[Data entries]

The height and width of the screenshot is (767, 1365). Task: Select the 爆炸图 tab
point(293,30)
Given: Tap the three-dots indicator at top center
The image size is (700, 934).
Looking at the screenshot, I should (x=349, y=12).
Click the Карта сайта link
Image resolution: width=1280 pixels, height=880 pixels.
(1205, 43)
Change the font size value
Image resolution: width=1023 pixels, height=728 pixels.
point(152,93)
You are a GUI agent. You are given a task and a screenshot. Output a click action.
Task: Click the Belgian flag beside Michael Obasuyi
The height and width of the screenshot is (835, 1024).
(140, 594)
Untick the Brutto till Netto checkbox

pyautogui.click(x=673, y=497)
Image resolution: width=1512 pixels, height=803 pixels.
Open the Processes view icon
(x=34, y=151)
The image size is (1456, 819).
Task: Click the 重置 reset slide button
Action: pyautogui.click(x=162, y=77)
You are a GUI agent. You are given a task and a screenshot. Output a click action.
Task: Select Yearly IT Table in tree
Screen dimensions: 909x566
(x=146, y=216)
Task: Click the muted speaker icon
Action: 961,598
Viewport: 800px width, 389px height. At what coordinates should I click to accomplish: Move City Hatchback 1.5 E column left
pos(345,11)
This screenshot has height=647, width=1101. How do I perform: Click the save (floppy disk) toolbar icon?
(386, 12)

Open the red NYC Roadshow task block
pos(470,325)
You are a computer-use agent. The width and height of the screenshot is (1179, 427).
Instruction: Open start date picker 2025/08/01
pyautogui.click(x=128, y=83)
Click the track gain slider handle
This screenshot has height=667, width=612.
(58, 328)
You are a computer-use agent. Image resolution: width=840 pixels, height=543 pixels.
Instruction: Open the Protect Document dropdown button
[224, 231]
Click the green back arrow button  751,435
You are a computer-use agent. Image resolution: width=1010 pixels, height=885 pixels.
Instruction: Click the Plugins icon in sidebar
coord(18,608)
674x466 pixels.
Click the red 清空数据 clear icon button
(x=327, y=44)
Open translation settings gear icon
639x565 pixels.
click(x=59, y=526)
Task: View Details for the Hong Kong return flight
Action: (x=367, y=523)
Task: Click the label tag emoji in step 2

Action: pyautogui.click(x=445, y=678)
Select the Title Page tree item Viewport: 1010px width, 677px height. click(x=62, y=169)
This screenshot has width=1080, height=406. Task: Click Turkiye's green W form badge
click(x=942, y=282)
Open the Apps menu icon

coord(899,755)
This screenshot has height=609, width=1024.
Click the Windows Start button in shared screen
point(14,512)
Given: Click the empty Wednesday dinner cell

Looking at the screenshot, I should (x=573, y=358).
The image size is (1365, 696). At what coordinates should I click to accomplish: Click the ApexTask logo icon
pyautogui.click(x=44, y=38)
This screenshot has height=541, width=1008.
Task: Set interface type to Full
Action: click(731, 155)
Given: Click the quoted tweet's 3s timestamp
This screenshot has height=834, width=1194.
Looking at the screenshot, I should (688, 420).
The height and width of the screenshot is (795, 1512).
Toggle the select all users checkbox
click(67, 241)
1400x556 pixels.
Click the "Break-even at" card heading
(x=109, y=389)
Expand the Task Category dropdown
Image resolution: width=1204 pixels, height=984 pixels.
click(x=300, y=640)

- What this task involves
Of all the entries above, repeat only the lines from the line that has "Task: Click the label tag emoji in step 2" to the line that has "This screenshot has height=609, width=1024.", both lines included, exactly.

- Answer area
Task: Click the label tag emoji in step 2

Action: pyautogui.click(x=445, y=678)
Select the Title Page tree item Viewport: 1010px width, 677px height. click(x=62, y=169)
This screenshot has width=1080, height=406. Task: Click Turkiye's green W form badge
click(x=942, y=282)
Open the Apps menu icon

coord(899,755)
This screenshot has height=609, width=1024.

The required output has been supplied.